| Konu: | Türkiye Çevre Ajansının Kurulması ile Bazı Kanunlarda Değişiklik Yapılmasına Dair Kanun Teklifi münasebetiyle |
| Yasama Yılı: | 4 |
| Birleşim: | 37 |
| Tarih: | 23.12.2020 |
AYHAN EREL (Aksaray) - Sayın Başkan, değerli milletvekilleri, yüce Türk milleti; Türkiye Çevre Ajansının Kurulması ile Bazı Kanunlarda Değişiklik Yapılmasına Dair Kanun Teklifi'nin 28'inci maddesi üzerine partim İYİ PARTİ adına söz almış bulunmaktayım. Hepinizi saygıyla selamlıyorum.

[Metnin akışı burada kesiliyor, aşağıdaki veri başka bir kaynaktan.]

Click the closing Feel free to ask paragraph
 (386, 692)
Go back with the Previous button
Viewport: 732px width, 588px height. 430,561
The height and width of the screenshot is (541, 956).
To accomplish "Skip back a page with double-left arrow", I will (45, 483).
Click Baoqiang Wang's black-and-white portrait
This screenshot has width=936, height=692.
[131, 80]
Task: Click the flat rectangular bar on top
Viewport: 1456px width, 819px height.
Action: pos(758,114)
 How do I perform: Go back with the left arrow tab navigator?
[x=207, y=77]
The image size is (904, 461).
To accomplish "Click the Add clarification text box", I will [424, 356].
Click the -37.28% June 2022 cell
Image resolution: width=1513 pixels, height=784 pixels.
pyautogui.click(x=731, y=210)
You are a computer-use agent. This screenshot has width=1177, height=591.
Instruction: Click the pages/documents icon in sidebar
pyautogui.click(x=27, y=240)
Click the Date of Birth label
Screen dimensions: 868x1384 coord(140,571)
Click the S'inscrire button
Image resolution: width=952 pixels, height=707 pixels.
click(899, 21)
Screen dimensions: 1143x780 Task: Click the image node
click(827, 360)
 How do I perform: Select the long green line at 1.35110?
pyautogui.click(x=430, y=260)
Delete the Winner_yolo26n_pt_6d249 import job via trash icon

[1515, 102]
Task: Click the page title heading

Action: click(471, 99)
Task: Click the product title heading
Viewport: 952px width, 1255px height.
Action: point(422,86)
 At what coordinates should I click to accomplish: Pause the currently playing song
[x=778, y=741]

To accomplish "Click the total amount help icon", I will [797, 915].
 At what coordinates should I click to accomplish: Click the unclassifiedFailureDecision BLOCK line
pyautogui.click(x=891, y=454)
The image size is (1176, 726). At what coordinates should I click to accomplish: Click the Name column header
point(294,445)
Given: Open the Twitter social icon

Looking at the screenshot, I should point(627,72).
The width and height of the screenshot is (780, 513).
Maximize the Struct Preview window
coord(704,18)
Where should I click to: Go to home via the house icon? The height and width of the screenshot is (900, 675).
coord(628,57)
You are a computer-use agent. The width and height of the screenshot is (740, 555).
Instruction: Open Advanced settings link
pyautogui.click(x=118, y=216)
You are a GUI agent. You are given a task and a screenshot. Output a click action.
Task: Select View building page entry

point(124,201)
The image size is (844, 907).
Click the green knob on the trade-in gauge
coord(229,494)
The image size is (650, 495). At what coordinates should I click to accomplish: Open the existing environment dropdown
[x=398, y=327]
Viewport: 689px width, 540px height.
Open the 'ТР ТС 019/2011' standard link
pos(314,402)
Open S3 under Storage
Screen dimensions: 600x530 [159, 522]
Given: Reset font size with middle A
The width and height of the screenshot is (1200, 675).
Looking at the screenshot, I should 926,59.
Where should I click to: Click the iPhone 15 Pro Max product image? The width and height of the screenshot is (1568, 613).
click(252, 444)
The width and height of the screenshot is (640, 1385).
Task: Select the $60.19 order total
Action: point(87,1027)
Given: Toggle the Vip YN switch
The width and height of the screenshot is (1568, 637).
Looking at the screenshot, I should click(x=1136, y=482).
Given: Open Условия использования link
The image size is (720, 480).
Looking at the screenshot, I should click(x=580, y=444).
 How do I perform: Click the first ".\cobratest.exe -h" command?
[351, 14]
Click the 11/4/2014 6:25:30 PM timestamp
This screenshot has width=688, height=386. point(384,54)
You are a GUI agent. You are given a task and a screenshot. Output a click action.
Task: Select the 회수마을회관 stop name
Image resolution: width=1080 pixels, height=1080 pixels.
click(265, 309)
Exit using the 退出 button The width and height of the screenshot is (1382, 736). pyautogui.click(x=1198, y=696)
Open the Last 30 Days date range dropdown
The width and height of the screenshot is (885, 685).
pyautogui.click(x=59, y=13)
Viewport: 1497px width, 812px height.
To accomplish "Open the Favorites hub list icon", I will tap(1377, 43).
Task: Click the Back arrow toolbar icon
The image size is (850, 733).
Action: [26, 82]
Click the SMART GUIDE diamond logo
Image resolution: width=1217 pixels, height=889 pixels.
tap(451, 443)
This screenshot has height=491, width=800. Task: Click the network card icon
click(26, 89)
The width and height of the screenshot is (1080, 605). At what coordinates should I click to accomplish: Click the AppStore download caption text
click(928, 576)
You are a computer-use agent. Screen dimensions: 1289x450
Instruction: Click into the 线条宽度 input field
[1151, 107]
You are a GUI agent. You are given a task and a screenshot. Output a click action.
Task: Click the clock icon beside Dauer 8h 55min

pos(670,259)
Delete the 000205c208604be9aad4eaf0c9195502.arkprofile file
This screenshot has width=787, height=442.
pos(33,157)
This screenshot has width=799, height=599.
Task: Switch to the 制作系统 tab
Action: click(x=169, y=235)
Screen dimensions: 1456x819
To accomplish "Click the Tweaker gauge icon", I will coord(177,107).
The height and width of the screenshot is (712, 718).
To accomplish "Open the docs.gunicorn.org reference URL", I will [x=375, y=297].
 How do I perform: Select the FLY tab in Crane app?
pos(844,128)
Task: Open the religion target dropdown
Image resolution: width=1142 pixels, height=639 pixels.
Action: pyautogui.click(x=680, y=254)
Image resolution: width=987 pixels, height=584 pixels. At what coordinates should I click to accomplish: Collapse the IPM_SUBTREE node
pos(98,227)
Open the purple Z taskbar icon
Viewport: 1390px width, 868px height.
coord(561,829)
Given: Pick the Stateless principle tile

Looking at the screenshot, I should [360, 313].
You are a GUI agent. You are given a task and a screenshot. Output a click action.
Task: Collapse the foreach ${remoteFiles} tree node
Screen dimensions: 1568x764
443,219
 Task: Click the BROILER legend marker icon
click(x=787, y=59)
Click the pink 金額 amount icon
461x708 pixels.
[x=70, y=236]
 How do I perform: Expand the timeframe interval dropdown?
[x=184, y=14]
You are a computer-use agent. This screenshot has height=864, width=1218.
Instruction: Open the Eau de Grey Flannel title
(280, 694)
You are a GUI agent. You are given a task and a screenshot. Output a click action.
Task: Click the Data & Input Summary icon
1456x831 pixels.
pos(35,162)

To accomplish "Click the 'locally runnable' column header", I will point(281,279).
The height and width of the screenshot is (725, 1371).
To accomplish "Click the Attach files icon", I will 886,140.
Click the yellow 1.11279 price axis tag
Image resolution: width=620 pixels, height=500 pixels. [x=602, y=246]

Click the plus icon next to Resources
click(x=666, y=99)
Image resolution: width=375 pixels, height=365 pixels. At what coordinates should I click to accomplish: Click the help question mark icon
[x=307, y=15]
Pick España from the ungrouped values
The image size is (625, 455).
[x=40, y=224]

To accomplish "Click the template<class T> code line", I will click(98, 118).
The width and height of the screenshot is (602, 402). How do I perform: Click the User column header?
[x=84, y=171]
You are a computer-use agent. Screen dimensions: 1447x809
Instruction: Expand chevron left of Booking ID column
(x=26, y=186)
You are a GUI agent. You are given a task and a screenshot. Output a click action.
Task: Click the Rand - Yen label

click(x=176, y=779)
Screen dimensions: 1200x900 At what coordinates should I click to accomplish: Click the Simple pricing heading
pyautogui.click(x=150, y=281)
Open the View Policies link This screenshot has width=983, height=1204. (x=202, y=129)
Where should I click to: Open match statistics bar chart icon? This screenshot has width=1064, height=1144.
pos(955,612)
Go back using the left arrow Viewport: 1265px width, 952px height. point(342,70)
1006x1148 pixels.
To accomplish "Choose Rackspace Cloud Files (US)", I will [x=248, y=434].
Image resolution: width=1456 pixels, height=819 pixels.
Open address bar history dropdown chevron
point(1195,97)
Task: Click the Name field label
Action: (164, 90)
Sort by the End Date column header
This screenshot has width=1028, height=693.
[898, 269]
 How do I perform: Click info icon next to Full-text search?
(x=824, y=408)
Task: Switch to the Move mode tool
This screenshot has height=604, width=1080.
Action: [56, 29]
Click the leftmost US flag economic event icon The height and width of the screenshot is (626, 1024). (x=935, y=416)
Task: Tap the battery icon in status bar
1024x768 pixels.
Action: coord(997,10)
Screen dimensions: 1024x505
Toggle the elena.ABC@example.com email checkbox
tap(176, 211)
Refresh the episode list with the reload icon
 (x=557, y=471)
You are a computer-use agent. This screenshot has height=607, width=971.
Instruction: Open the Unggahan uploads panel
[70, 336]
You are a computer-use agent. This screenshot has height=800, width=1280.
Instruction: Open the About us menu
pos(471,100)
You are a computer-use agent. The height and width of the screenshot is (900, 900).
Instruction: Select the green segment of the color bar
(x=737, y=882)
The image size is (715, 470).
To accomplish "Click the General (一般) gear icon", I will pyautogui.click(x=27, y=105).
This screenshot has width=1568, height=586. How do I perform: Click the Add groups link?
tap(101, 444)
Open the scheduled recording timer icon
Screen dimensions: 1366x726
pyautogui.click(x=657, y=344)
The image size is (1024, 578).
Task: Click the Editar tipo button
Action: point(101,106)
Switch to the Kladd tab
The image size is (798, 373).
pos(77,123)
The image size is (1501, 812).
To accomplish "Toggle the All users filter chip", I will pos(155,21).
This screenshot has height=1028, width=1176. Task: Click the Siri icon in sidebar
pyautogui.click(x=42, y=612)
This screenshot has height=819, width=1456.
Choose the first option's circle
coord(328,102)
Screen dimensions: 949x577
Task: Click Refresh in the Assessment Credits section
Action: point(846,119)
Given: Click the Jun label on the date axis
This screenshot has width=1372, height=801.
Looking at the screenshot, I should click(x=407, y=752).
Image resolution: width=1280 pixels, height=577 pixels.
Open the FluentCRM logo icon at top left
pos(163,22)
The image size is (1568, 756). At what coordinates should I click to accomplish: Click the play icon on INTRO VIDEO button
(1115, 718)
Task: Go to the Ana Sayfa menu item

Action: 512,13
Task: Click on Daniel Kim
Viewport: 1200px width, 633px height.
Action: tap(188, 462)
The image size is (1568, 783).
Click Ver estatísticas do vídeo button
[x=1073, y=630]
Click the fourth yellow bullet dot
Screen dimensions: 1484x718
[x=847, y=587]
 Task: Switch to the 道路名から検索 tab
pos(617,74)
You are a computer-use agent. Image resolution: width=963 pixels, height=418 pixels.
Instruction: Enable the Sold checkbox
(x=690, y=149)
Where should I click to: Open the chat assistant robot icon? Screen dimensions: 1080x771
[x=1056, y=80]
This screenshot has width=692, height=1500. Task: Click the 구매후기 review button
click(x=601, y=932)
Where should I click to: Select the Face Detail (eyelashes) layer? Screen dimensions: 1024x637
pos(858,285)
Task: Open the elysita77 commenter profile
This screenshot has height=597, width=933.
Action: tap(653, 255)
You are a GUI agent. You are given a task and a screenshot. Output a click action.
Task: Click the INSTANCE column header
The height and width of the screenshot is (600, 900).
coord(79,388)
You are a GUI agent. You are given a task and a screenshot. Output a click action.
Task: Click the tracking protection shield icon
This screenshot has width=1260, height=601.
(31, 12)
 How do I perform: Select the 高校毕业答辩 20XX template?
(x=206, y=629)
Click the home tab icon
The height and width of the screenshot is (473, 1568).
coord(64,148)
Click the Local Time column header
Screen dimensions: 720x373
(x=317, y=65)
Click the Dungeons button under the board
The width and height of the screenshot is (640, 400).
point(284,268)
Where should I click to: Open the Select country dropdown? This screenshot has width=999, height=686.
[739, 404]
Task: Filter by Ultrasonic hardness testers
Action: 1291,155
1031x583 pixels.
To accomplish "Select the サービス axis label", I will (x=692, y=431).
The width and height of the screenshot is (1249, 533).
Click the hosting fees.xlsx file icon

Görüşmekte olduğumuz maddeyle Depozito Yönetim Sistemi'nin kurulması ve işletilmesi faaliyetlerine ilişkin olarak, Türkiye Çevre Ajansının yapacağı mal ve hizmet alımları, ceza ve ihalelerden yasaklama hükümleri hariç Kamu İhale Kurumu hükümlerinden muaf tutulmuştur. Kamu kaynağına sahip Ajansın yapacağı mal ve hizmet alımlarının Kamu İhale Kanunu kapsamı dışında bırakılması, kamu yararı açısından kabul edilebilir değildir. Bu uygulamanın yolsuzluğa, dedikoduya, kamu kaynaklarının keyfî ve verimsiz kullanılmasına sebep olacağı bilinmektedir. Bu sebeplerden maddenin teklif metninden çıkarılmasını talep etmekteyiz.
Sayın Başkan, değerli milletvekilleri; Anayasa'nın 56'ncı maddesi "Herkes, sağlıklı ve dengeli bir çevrede yaşama hakkına sahiptir. Çevreyi geliştirmek, çevre sağlığını korumak ve çevre kirlenmesini önlemek Devletin ve vatandaşların ödevidir." hükmünü içermektedir. Yani Anayasa, çevreyi korumak üzere hem devlete hem de vatandaşlara bir görev yüklemiştir.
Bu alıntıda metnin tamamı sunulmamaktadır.